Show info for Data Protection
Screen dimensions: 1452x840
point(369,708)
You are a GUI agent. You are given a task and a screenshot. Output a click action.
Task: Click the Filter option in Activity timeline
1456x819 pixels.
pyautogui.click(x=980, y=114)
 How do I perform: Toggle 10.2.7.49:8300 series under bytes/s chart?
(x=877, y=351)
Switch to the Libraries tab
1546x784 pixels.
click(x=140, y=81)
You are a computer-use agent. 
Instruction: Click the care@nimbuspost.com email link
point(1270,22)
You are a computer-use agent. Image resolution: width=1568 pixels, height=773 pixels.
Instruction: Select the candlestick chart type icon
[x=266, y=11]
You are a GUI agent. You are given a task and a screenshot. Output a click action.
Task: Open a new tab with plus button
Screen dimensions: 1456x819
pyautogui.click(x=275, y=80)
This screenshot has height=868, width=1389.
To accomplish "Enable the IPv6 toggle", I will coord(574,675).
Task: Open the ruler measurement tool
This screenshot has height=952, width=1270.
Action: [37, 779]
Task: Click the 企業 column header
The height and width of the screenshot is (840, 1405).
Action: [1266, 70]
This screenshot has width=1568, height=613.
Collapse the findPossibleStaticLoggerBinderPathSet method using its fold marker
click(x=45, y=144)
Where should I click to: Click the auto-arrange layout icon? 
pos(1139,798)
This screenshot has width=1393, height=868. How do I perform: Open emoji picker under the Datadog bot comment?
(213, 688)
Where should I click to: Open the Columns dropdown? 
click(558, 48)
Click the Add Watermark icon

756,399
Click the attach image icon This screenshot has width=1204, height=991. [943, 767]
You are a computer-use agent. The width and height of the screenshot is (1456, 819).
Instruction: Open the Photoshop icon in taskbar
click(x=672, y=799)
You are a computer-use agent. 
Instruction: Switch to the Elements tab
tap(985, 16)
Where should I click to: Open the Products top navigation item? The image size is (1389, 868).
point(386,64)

• PROBLEM TO WORK ON
Within the data above, the span starting at the line containing "Instruction: Click the" and ending at the line containing "Click the attach" is to be retyped exactly, with no other lines.

• ANSWER TO THE EXERCISE
Instruction: Click the care@nimbuspost.com email link
point(1270,22)
You are a computer-use agent. Image resolution: width=1568 pixels, height=773 pixels.
Instruction: Select the candlestick chart type icon
[x=266, y=11]
You are a GUI agent. You are given a task and a screenshot. Output a click action.
Task: Open a new tab with plus button
Screen dimensions: 1456x819
pyautogui.click(x=275, y=80)
This screenshot has height=868, width=1389.
To accomplish "Enable the IPv6 toggle", I will coord(574,675).
Task: Open the ruler measurement tool
This screenshot has height=952, width=1270.
Action: [37, 779]
Task: Click the 企業 column header
The height and width of the screenshot is (840, 1405).
Action: [1266, 70]
This screenshot has width=1568, height=613.
Collapse the findPossibleStaticLoggerBinderPathSet method using its fold marker
click(x=45, y=144)
Where should I click to: Click the auto-arrange layout icon? 
pos(1139,798)
This screenshot has width=1393, height=868. How do I perform: Open emoji picker under the Datadog bot comment?
(213, 688)
Where should I click to: Open the Columns dropdown? 
click(558, 48)
Click the Add Watermark icon

756,399
Click the attach image icon This screenshot has width=1204, height=991. [943, 767]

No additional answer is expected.